Aim of the exercise: Copy the data word for word, from its first line through the line containing "[x=34, y=718]", inclusive.

Dataset rows:
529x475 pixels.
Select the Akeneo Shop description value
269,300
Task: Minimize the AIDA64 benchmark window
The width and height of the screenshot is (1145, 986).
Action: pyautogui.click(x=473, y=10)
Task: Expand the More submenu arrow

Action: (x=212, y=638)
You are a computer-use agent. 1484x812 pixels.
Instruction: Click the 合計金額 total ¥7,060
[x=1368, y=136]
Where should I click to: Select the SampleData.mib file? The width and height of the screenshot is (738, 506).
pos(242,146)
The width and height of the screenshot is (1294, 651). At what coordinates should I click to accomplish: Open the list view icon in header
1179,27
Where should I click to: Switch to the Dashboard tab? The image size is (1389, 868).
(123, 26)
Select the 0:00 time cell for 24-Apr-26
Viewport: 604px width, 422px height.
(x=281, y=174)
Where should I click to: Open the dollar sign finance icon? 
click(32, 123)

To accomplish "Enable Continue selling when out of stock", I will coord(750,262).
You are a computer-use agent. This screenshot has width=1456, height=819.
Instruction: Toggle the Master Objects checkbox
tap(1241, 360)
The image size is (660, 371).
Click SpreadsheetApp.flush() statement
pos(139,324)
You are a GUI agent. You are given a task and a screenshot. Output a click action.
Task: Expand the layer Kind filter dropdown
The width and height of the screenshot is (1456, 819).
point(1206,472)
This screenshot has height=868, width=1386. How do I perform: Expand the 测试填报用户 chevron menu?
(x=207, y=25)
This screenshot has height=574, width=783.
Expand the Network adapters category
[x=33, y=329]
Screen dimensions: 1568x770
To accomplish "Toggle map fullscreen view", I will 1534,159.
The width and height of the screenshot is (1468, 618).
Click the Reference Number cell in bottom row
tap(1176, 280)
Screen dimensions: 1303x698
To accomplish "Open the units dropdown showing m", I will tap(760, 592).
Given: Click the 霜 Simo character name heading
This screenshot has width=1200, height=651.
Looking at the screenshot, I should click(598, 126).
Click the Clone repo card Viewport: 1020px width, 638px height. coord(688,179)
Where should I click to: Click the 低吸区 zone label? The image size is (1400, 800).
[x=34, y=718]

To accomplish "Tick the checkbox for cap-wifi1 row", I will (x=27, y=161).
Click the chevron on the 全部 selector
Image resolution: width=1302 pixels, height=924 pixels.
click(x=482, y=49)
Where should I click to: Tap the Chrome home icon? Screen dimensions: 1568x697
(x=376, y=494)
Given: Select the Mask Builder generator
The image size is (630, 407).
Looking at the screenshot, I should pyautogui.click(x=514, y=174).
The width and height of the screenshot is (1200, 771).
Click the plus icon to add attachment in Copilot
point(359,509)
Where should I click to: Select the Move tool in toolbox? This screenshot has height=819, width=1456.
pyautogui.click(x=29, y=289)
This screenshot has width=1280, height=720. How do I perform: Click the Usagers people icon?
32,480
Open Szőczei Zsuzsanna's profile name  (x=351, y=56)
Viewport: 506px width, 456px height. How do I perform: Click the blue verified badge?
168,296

Result:
529x475 pixels.
Select the Akeneo Shop description value
269,300
Task: Minimize the AIDA64 benchmark window
The width and height of the screenshot is (1145, 986).
Action: pyautogui.click(x=473, y=10)
Task: Expand the More submenu arrow

Action: (x=212, y=638)
You are a computer-use agent. 1484x812 pixels.
Instruction: Click the 合計金額 total ¥7,060
[x=1368, y=136]
Where should I click to: Select the SampleData.mib file? The width and height of the screenshot is (738, 506).
pos(242,146)
The width and height of the screenshot is (1294, 651). At what coordinates should I click to accomplish: Open the list view icon in header
1179,27
Where should I click to: Switch to the Dashboard tab? The image size is (1389, 868).
(123, 26)
Select the 0:00 time cell for 24-Apr-26
Viewport: 604px width, 422px height.
(x=281, y=174)
Where should I click to: Open the dollar sign finance icon? 
click(32, 123)

To accomplish "Enable Continue selling when out of stock", I will coord(750,262).
You are a computer-use agent. This screenshot has width=1456, height=819.
Instruction: Toggle the Master Objects checkbox
tap(1241, 360)
The image size is (660, 371).
Click SpreadsheetApp.flush() statement
pos(139,324)
You are a GUI agent. You are given a task and a screenshot. Output a click action.
Task: Expand the layer Kind filter dropdown
The width and height of the screenshot is (1456, 819).
point(1206,472)
This screenshot has height=868, width=1386. How do I perform: Expand the 测试填报用户 chevron menu?
(x=207, y=25)
This screenshot has height=574, width=783.
Expand the Network adapters category
[x=33, y=329]
Screen dimensions: 1568x770
To accomplish "Toggle map fullscreen view", I will 1534,159.
The width and height of the screenshot is (1468, 618).
Click the Reference Number cell in bottom row
tap(1176, 280)
Screen dimensions: 1303x698
To accomplish "Open the units dropdown showing m", I will tap(760, 592).
Given: Click the 霜 Simo character name heading
This screenshot has width=1200, height=651.
Looking at the screenshot, I should click(598, 126).
Click the Clone repo card Viewport: 1020px width, 638px height. coord(688,179)
Where should I click to: Click the 低吸区 zone label? The image size is (1400, 800).
[x=34, y=718]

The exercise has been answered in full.